-- Exercise directions --
Which lines of the records contain "agent"? Collect every one of them.

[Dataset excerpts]

....

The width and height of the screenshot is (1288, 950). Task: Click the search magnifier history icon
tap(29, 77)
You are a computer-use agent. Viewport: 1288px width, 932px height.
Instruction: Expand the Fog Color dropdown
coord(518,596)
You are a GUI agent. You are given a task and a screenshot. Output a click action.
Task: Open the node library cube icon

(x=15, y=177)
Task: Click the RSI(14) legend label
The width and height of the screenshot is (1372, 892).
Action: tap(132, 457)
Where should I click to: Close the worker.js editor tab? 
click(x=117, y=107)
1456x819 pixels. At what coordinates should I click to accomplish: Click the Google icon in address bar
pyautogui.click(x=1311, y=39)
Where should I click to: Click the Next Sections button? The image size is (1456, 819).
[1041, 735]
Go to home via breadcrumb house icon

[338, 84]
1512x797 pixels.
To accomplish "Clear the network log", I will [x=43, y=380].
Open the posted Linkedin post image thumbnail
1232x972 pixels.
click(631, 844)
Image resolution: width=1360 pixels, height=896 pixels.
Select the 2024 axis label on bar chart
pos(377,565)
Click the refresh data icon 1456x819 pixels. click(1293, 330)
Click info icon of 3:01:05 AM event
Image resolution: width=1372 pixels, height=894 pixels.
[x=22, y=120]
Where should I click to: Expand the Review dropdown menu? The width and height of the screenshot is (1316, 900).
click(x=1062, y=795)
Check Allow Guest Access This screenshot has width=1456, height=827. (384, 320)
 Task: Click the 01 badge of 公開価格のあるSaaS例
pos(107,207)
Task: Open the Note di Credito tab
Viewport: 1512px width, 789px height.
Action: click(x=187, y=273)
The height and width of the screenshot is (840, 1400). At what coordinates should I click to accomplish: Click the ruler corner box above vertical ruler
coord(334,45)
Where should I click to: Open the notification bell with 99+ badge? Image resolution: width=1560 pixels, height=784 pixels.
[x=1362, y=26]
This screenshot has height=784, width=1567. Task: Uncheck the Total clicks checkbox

....

-- Your solution --
You are a computer-use agent. Viewport: 1288px width, 932px height.
You are a GUI agent. You are given a task and a screenshot. Output a click action.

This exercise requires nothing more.